Multiplication des convocations d’activistes : Les robes noires dénoncent «la poursuite du harcèlement»


Le collectif des avocats pour la dignité s’est exprimé, avant-hier, sur la multiplication, ces derniers jours, des convocations de militants du hirak.

Les signataires de la déclaration, dont Mes Allili Yamina, Mustapha Bouchachi, Abdelghani Badi et beaucoup d’autres, ont tenu à faire part de leur «profonde consternation vu la poursuite du pouvoir à resserrer l’étau autour des militants du hirak populaire et de la société civile, via leur traque, en les convoquant devant les autorités judiciaires».

«Ce qui, rappellent-ils, intervient au moment où l’Algérie, à l’instar des pays de la planète tout entière, fait face à une situation sanitaire exceptionnelle et des plus catastrophiques.»

De même, ajoute-t-on, «le harcèlement politique et sécuritaire se poursuit à l’endroit des activistes en dépit du respect par ces derniers des règles de confinement sanitaire et de leur contribution efficiente aux efforts de conscientisation, de prévention et de secours, et malgré la mention faite dans le décret exécutif 20-70, en date du 24 mars 2020, fixant des mesures complémentaires de prévention et de lutte contre la propagation du coronavirus».

Pour le collectif des avocats, «cette situation, où il semble clair et édifiant que les cercles et les appareils du pouvoir se partagent les rôles, oscillant entre un discours théorique conciliant et un second répressif illustré sur le terrain, fait que les militants du hirak soient perplexes et en plein désarroi».

Revenant sur le contexte actuel, marqué par l’épidémie du Covid-19, les robes noires expliquent, dans ce sens, qu‘«en cas de réponse favorable à la convocation qui leur est adressée, les militants mettraient leur santé et celle des Algériennes et des Algériens en danger, et en cas de refus d’obtempérer et de se présenter aux convocations, il est fort probable que des mesures soient prises à leur encontre, au nom de la loi qui leur est imposée, telle une épée de Damoclès».
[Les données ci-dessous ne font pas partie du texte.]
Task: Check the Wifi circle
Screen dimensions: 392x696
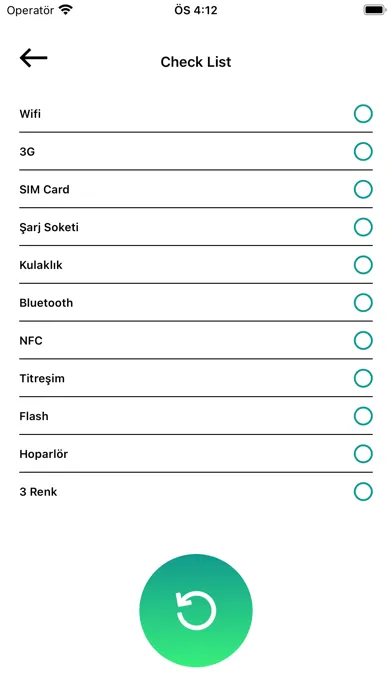Action: click(363, 114)
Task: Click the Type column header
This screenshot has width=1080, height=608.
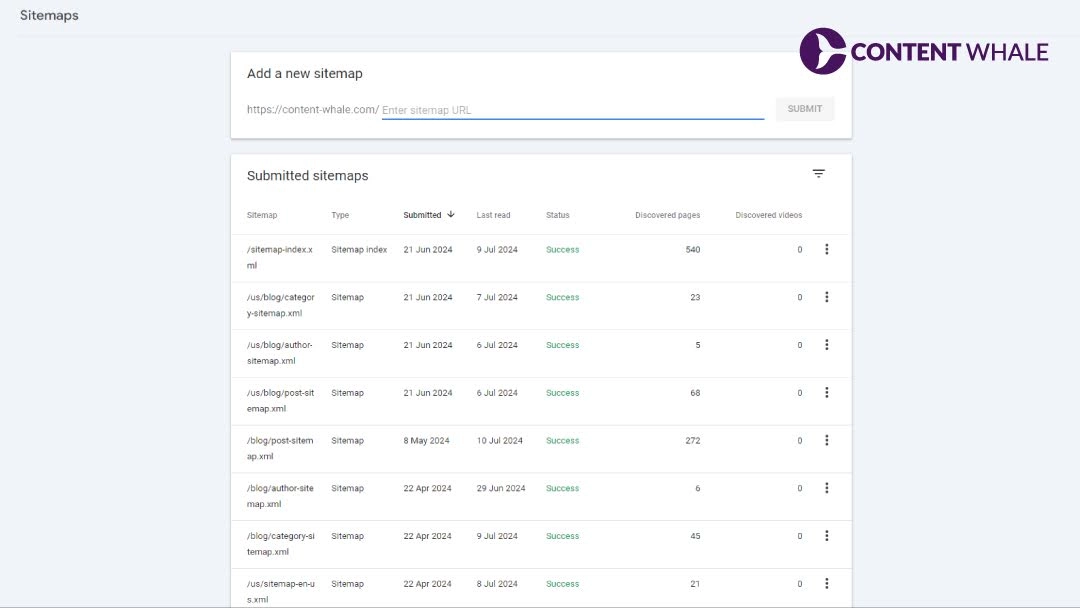Action: point(340,215)
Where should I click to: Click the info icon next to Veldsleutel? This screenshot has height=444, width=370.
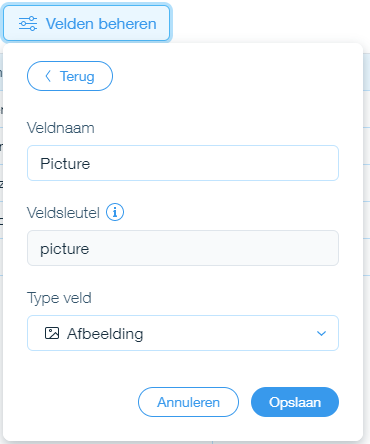point(115,212)
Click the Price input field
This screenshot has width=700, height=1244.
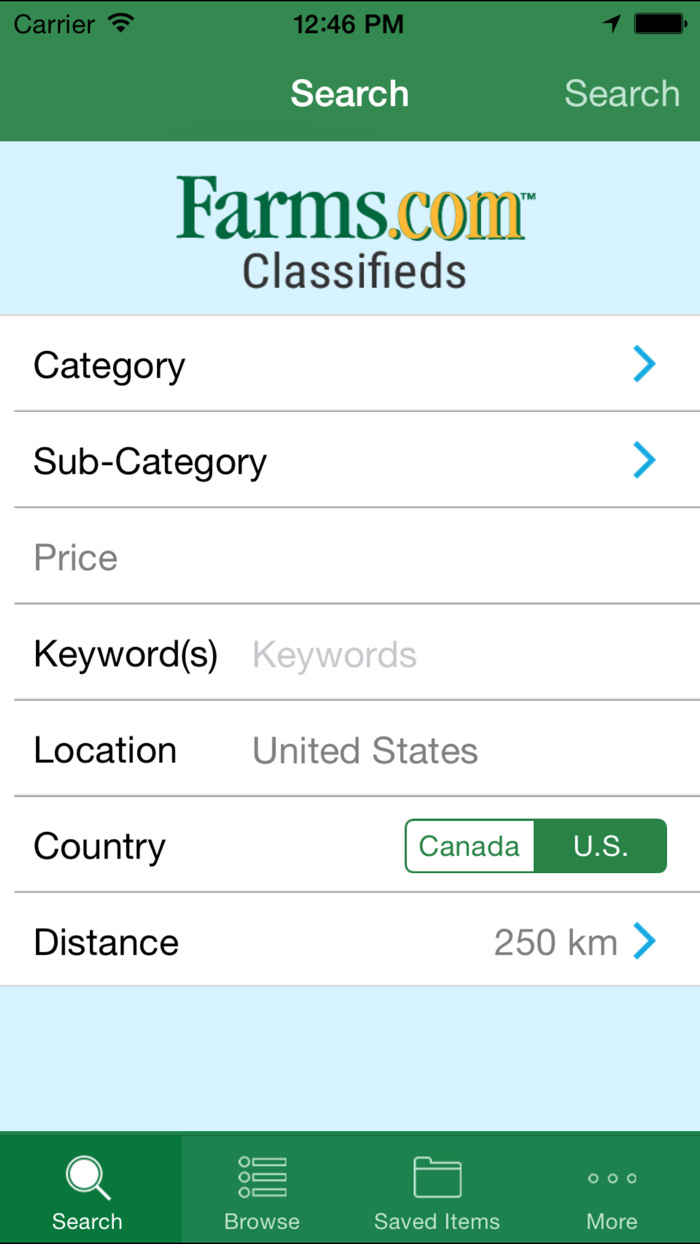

En dernier lieu, le collectif des avocats pour la dignité «dénonce de pareilles pratiques», de même qu’il appelle le pouvoir en place «à respecter le texte de la Constitution et à se conformer à la teneur des conventions et des accords internationaux ratifiés par l’Algérie dans le domaine des droits de l’homme».

Il faut rappeler que plusieurs activistes ont été convoqués par les services de sécurité, et certains présentés devant les procureurs, depuis le début du confinement et la suspension par le hirak de ses marches hebdomadaires.